Over 10 years = lots of maintenance, regardless of brand. Old Volvos, especially! I’m also a CR fan for general trends, but the maintenanace the individual car got will be especially important. But I would stay away from a used hybrid, the costs won’t be paid back in mileage, and there are lots of complicated systems to worry about. So you’re both right!
What about a compact SUV? Try the Escape/Mariner/Tribute, CR-V, or Rav4. You could get the triplets as a hybrid if you want, but it may take a while to make up the difference in fuel costs. Especially if you do mostly highway driving.
Oh, yeah… avoid the older cars and trucks. They are more dangerous than newer ones and anything old breaks more often.
If she really wants old and simplistic, find a mid 60s Chevy Nomad station wagon.
If she wants an old Volvo:
An early '90s Volvo will quickly become a bottomless money pit. You’d be much better off picking something “newer” and recommended by CR.
Newer vehicles have many more safety features, as well. That may help you convince her.
And, no, the idea that old Volvos are “tanks” and can survive anything is not true. Newer vehicles are constructed differently than older vehicles. If there’s going to be a crash, I’ll take the newest car I can find.
Mileage and age are the 2 best indicators of a cars potential reliability, conclusion the newest car with the least miles is the best bet.
Anything over 8yrs/150k incurs lots more problems whether deemed maintenance or repairs. Anything before OBD-II (1996) is much harder to diagnose.
The point on OBD-II is very important. Look at nothing older than '96 to avoid problems with inspections and to make maintenance easier. Also, cars newer than 2000 will have better safety equipment (airbags, abs, traction control, stability control).
Early 90’s Volvo’s were NOT very reliable vehicles. When Ford bought them out in the mid 90’s Volvo’s reliability DRASTICALLY improved…what does that tell you.
Use Consumer Reports as a guide…NOT a bible. Their data has been PROVEN to be flawed. While it is a good guide it is NOT fool-proof. A prime example…you’ll find one car sold by Chevy…that’s maybe rated average…but the EXACT SAME CAR sold under the Pontiac badge is rated WORSE then average…that’s statistically IMPOSSIBLE.
As for the Hybrid…Yes they do get better gas-mileage…but you really need to look at your situation to determine if it’s right for you. They do cost more then their non-hybrid versions. If you only put 10k miles on a year and only keep the car 5-7 years then you’ll NEVER get paid back the extra you paid for the hybrid.
I’d consider a 3-4 yo Honda Civic. They last a LONG time with minimal maintenance.
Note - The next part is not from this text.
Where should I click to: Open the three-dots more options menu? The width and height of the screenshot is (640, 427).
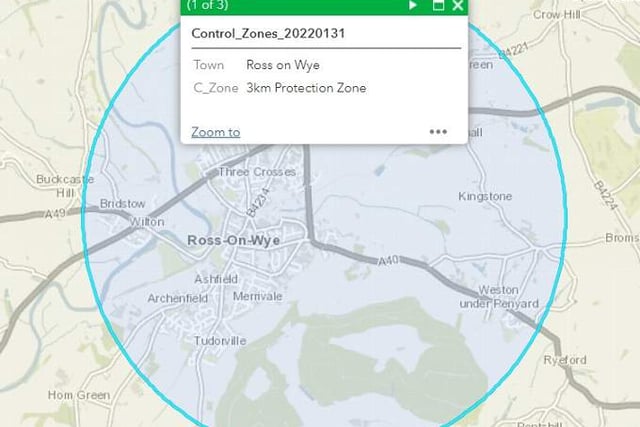438,132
Should be able to last 200k+ miles with little or no repairs…just keep up with the general maintenance.
Anything before OBD-II (1996) is much harder to diagnose.
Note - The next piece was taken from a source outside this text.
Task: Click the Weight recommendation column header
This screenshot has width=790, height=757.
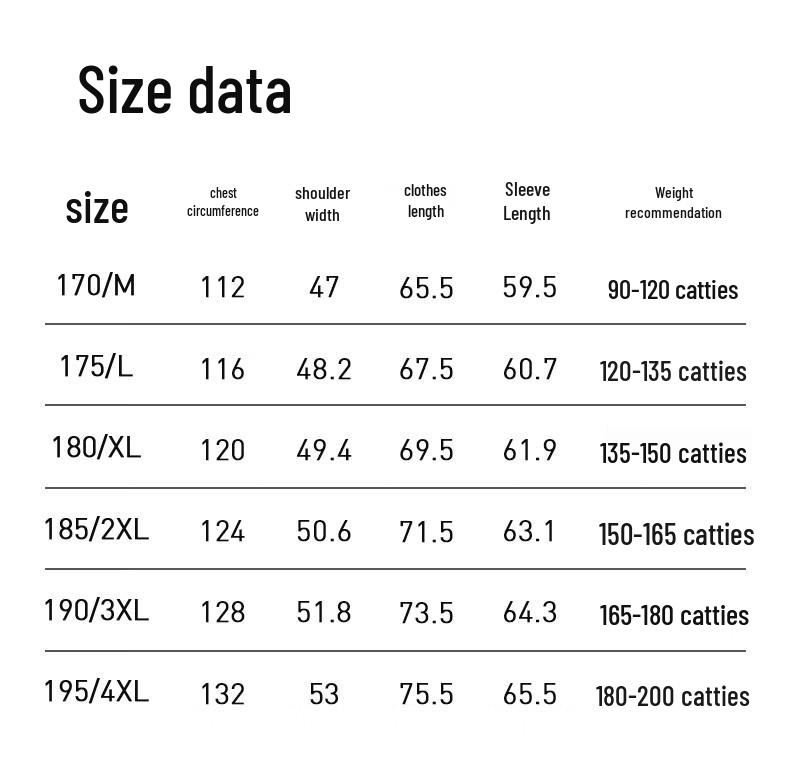Action: pos(673,203)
You mean anything before OBD-II but after the early 70’s when they started adding pollution control devices and computer control. Diagnosing a problem on a car from the 60’s is a LOT easier then any car today.
An older vehicle is, ideally, a mechanic’s car; that is, a mechanic could best enjoy the lower entry price, and the higher rate of maintenance. Plus, a mechanic knows when some things don’t have to be fixed, and, yet, keeps the vehicle safe and reliable.
A minority, I’m sure, point of view. Your best bet really is a low mileage couple of year old vehicle totalled out by an insurance company and restored to service by a competent rebuilder. When you can find them, they sell at a substantial discount from similar cars because they come with a Salvage title. But that doesn’t matter if your plan is to drive them into the ground over a decade or two, then scrap them.
As a three car family, we’ve owned a number of them, and they have been fine. Only one of them needed a lot of work, and it’s problem wasn’t that it was rebuilt, but that it was a Dodge Neon. None of the problems were related to the rebuilding which came about due to the car being in the wrong place when a very large tree fell down.
Yes, by all means, select a bottom of the line model with as few frills as you think you need.
If you go with an early 1990s or older vehicle and live where air conditioning is a necessity, you might want to watch out for R-22 air conditioning systems. They may be even more expensive to repair than the more modern P-134a systems because the ozone layer depleting coolant hasn’t been made in the US for 17 years.
Personally, I’d recommend against an older vehicle unless you plan to do your own maintenance. There are a gazillion parts in a car and some parts die of old age rather than wear. Even though older cars have fewer things to break, some of those things will break just because they are elderly. Parts availability can be a problem for many cars after 15 years or so.